Nakamura was angry that he didn't receive more compensation and sued Nichia. In January
2004, Nichia was ordered to pay ¥20 billion to Nakamura. The court decided that Nakamura
contributed 50 percent to the patent earnings and deserved ro appropriately rewarded. In January
2005, Nakamura accepted ¥840 billion, $8 million, as a settlement with Nichia.

In a decision like the one involving blue LEDs, Hitachi was ordered to pay a former researcher
¥163 million for patent rights related to optical discs. A Canon researcher was awarded ¥33.52
million in compensation for patented laser printer technology he invented. He has wanted ¥1
billion.

Magnetically Levitated Trains in Japan


Japan and Germany are currently experimenting with MAGLEV trains (magnetically levitated
trains that float above the track on a cushion generated by superconducting magnet). A Maglev
train has been built in Shanghai.

The Japanese program began in 1962, with testing starting in 1997 on the 18.4-kilometer test line
between Tsuru and Otsuki, 30 miles north of Miyazaki, in Yamanashi Prefecture on Kyushu. In
1999, the Japanese maglev train has reached speeds of 552 kph (325mph). French high speed
trains have reached 515kph.

In April 2003, 480 people were taken on 500kph ride on a maglev test line Yamanishi Prefecture.
Describing the ride Hiroyuki Nakamura wrote in the Yomiuri Shimbun, “The train began its run
on wheels just like an ordinary electric train.

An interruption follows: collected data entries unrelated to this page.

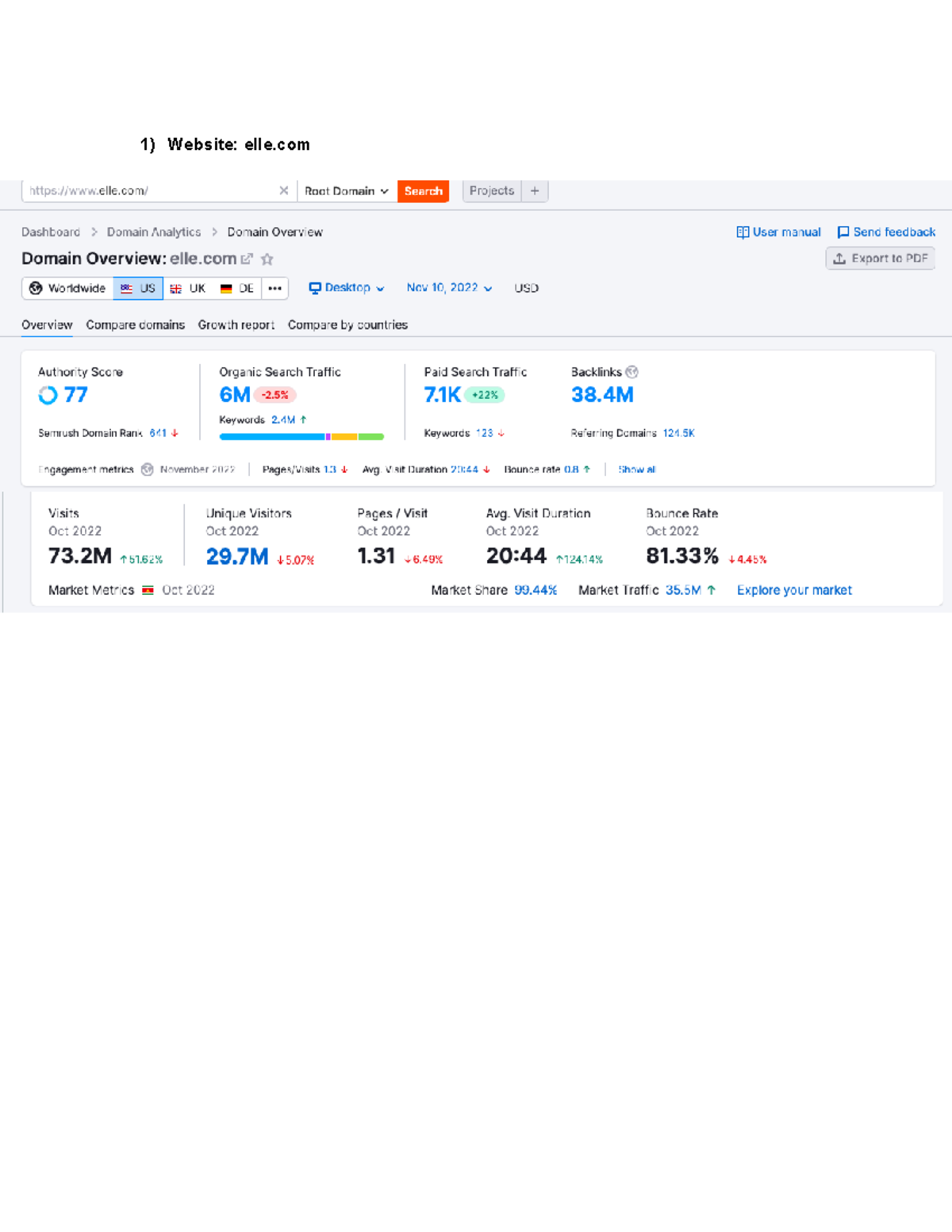Switch to the Compare domains tab

point(135,324)
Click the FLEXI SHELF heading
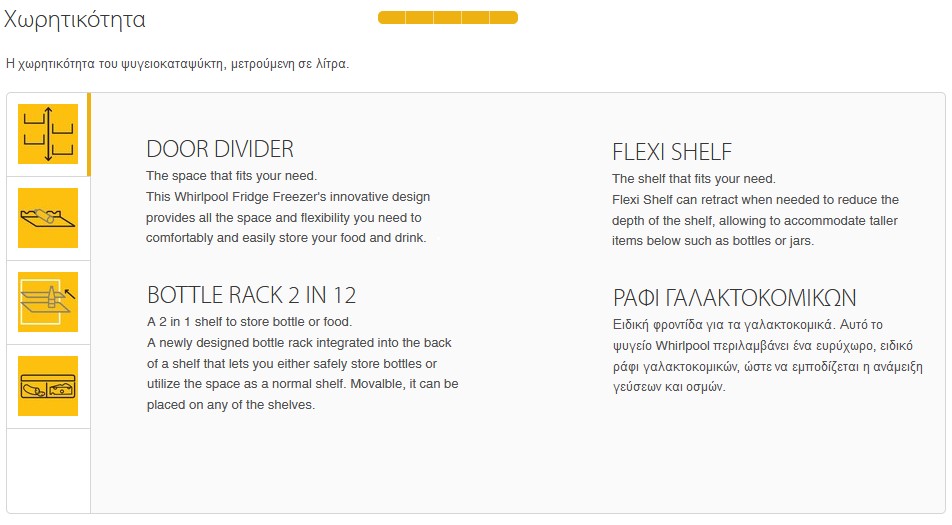The height and width of the screenshot is (525, 952). point(672,152)
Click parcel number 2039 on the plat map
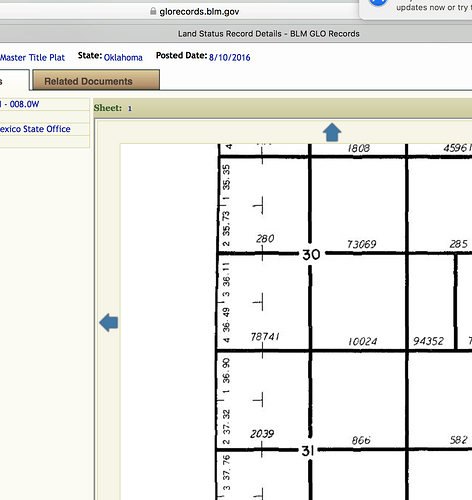472x500 pixels. tap(262, 434)
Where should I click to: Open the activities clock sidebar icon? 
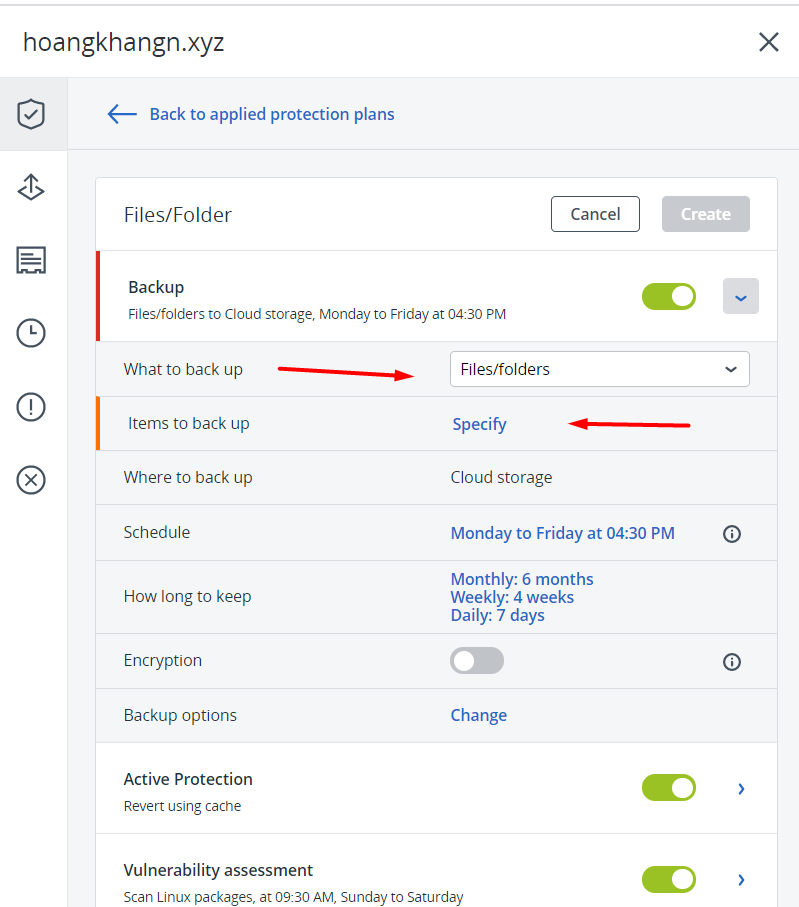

But when it reached a speed of about 169 kph, it
shifted into maglev mode...I felt the train rise into the air for a moment. the noise of the wheels
stopped, and I heard a sound similar ro that of an airplane housing its wheels after take off...The
speedometer installed in the passenger cabin clocked off every 10kph as the speed increased. In
about a minute it topped 500kph.

How Maglev Trains Work

Japanese maglev linear engines are powered by the interaction between superconducting
magnets (made with a niobium-titanium alloy and cooled to near absolute zero with expensive
liquid helium refrigeration systems) on the trains and track. Each train magnet is simultaneously
pushed and pulled by a magnet of the same polarity on the side of the track. The polarity of the
side magnets is constantly reversing and the speed in which they reverse determines the speed of
the train.

The train floats as result of repulsion of magnets of the same polarity on the train and the bottom
of the track, which lifts the train above the track. There is virtually no friction, which allows the
train to travel so fast. The ride in a maglev train feels like the ride in an airplane.

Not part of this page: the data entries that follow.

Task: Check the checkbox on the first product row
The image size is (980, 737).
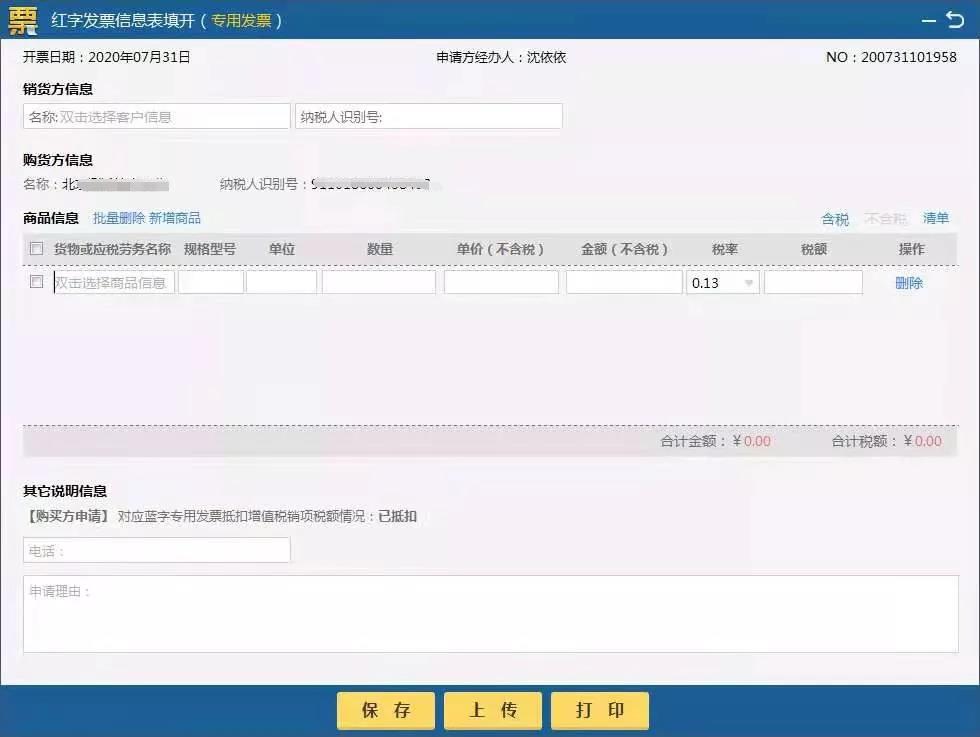Action: pos(36,282)
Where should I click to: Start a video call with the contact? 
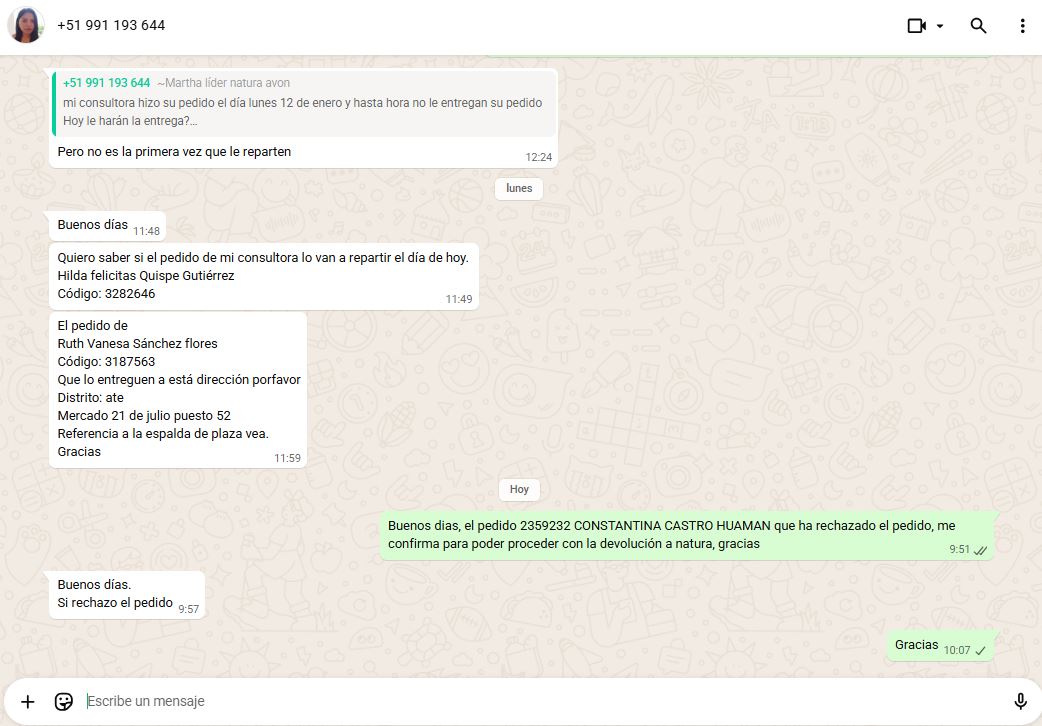pos(916,26)
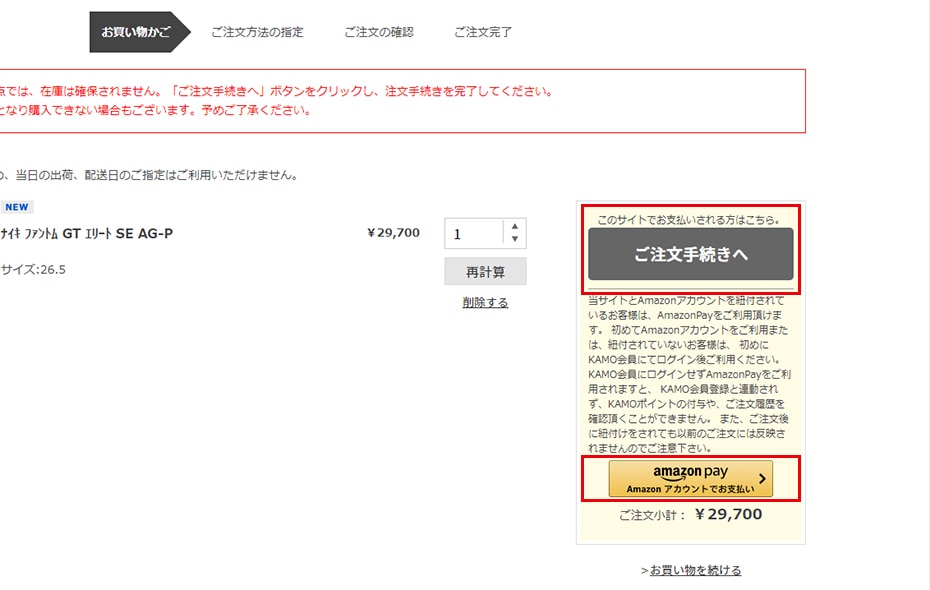Click the ご注文小計 subtotal amount
The image size is (930, 590).
[728, 515]
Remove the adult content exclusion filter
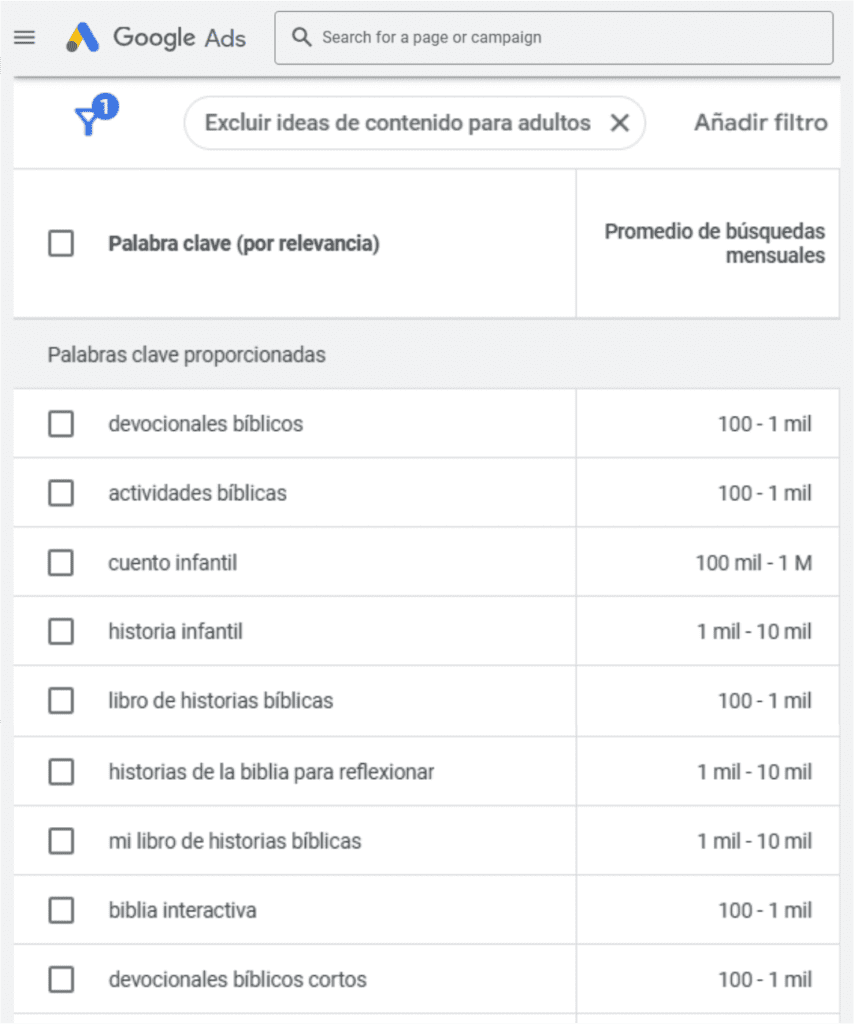 [619, 123]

Problems with maglev trains include: 1) the incredible weight of the magnets and refrigeration
systems, causing trains cars to weigh up as much as 100 tons; 2) magnetic repulsion is inherently
unstable because of the way the magnets repel one another so the guideway has to be perfectly
smooth so the maglev train can float at a constant six inches above the track; 3) heavy shields are
needed to protect passengers from the powerful magnets which can stop watches and
pacemakers; and 4) trains tend to move back and forth and up and down, an effect which can be
dampened with shock absorbers.

Building a maglev line is very expensive. The main expense is the elevated concrete guideway
with embedded aluminum loops and magnets. The cost of liquid helium used as a coolant to
create superconductivity us also very high. If superconductors are improved to achieve
temperatures high enough for liquid nitrogen then the costs will be cut by a factor of 100. For the
train to reach ultra-high speeds the track must be straight, and curves must be banked like those
on a bobsled course. Limiting factors that prevent the train from reaching higher speeds are air
resistance and tunnels.
Japan and Germany have yet to find commercial applications for maglev technology. In February
2000, Germany announced that it was dropping its plan to build a maglev train because of
worries about cost and doubts about whether passengers will pay higher fares for the train.